(SP20) Performance
Performance of data archiving can be adjusted to a particular system. These adjustments can be made in OutBoard under "Settings". For more information on each of these particular settings and how to best adjust them, please see the section Settings. Regarding to OutBoard performance, several considerations have to be taken into account.
Database vs. Application server
Data stored in Outboard is compressed in the online database, which means much less data volume is processed on the database level. For example with compression ratio 1:10, data volume of 1GB would use only 100 MB on the database. Therefore database server is much less used when using OutBoard.

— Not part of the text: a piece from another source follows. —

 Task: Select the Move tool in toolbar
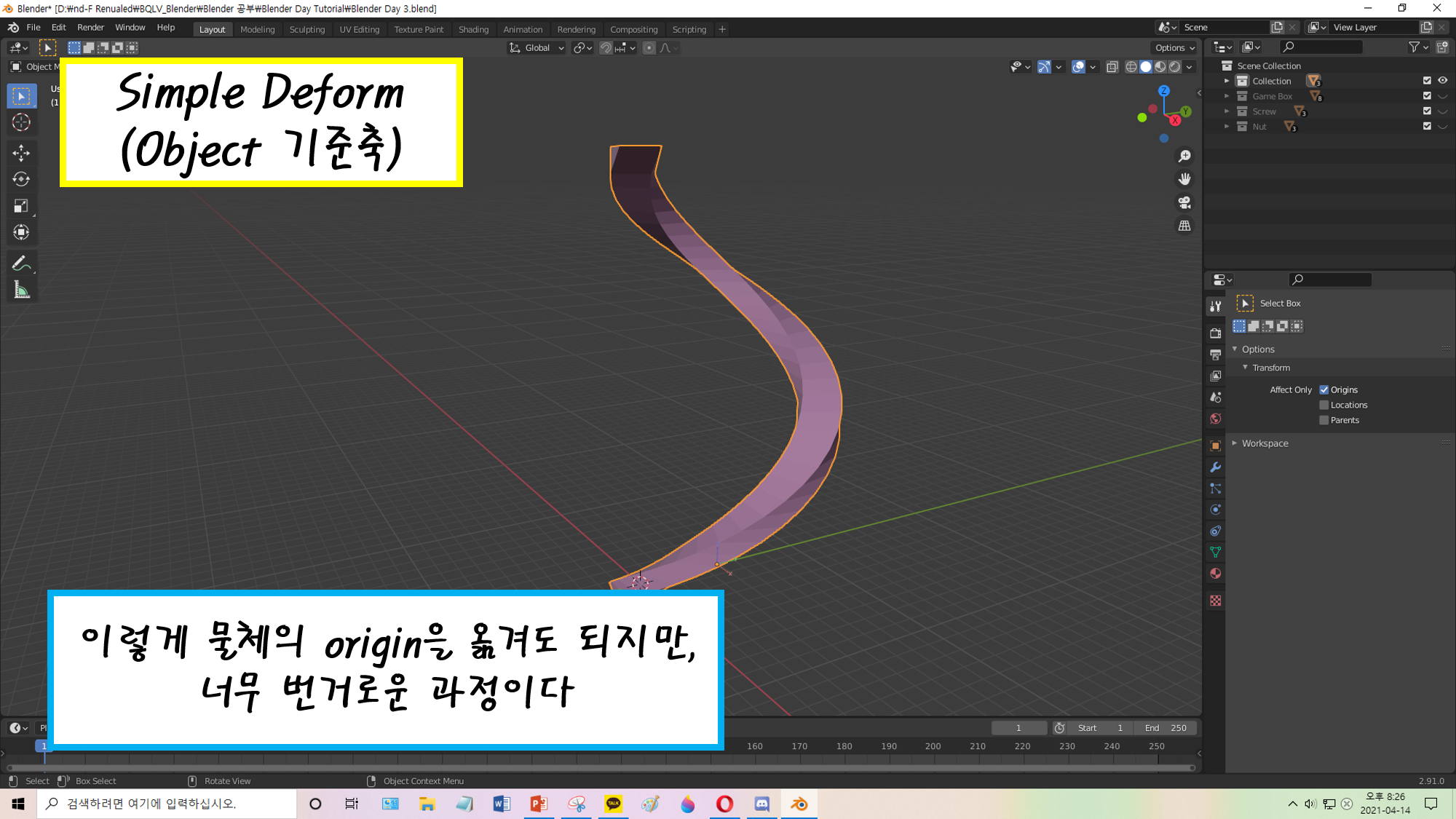[x=21, y=152]
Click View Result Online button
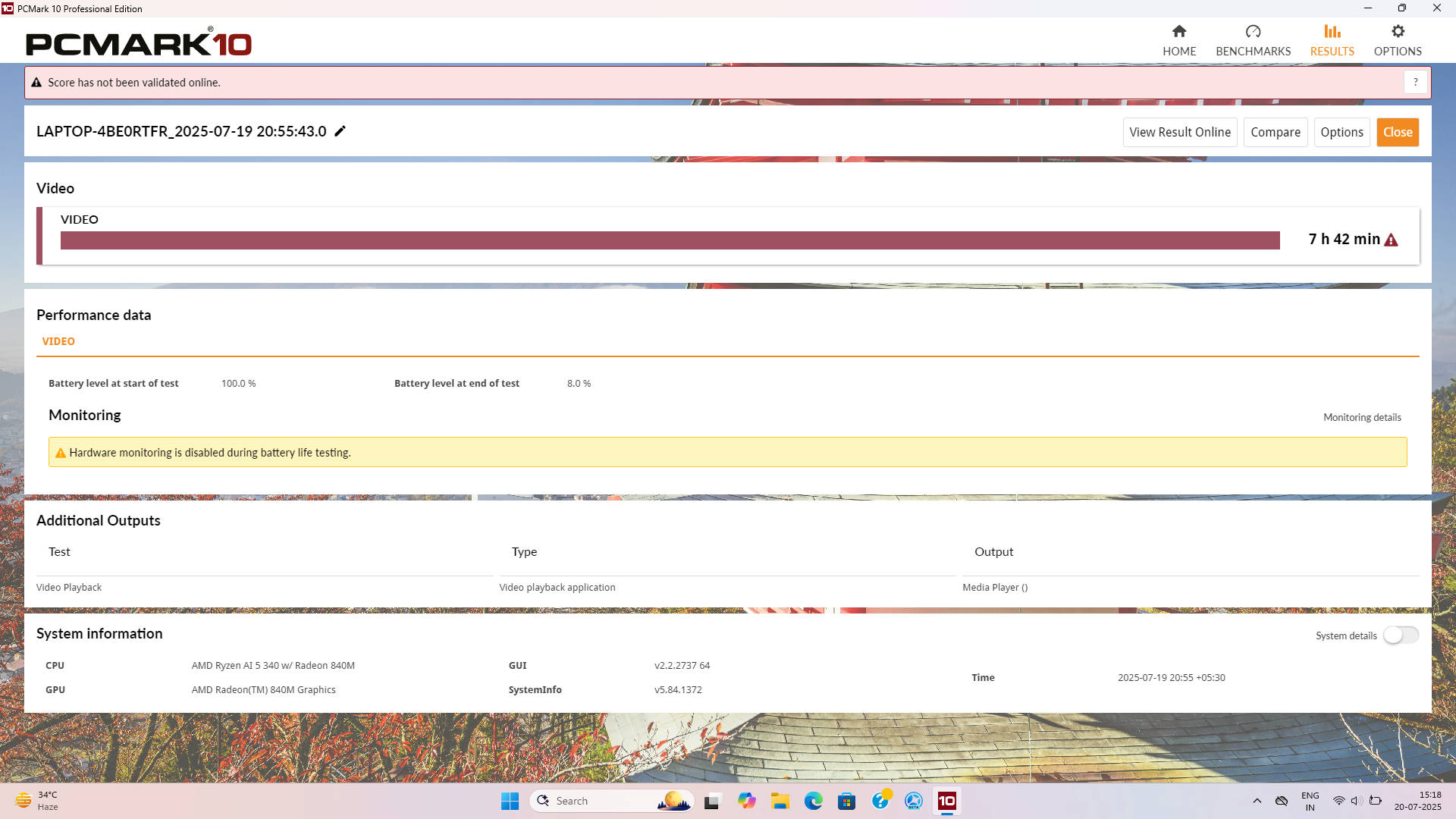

However the complexity cannot disappear; it is shifted on the application server side, where CPUs have to process the data (decompress, filter, aggregate). Since typically SAP BW systems have bottlenecks on database size, OutBoard can also help to load-balance the resource usage between application servers and database server.
Memory
For data decompression, filtering and aggregation, OutBoard is using the main memory on the application server as a temporary storage area. Usually in reporting only a small amount of rows is required as output (i.e. maximum several thousands of rows) and therefore one work process requires only as much memory as two times the biggest data object within a request. To keep the memory requirements low, data objects shouldn't have more than 100 000 entries (this amount varies based on table width, memory available and number of parallel work processes used for reporting). Memory requirements are valid also for OutBoarding and Un-OutBoarding, since data is processed 1:1. The situation is different for loading the data from OutBoard via DTPs, where complex aggregations can take place. To keep the memory requirements as low as possible, semantic groups in the DAP definition should be used. These InfoObjects should be also part of the target InfoProvider.
Work processes
Reporting as well as data loading can be processed in parallel. However the type of work process (WP) used is different:
- Reporting uses dialog WPs
- Data loading background WPs.
Make sure that there are enough WPs available. Otherwise the reporting may be actually slower than if processed not in parallel. The loading can even run into a deadlock, where the main job is waiting for parallel jobs, but they cannot be started because there are no free background work processes available.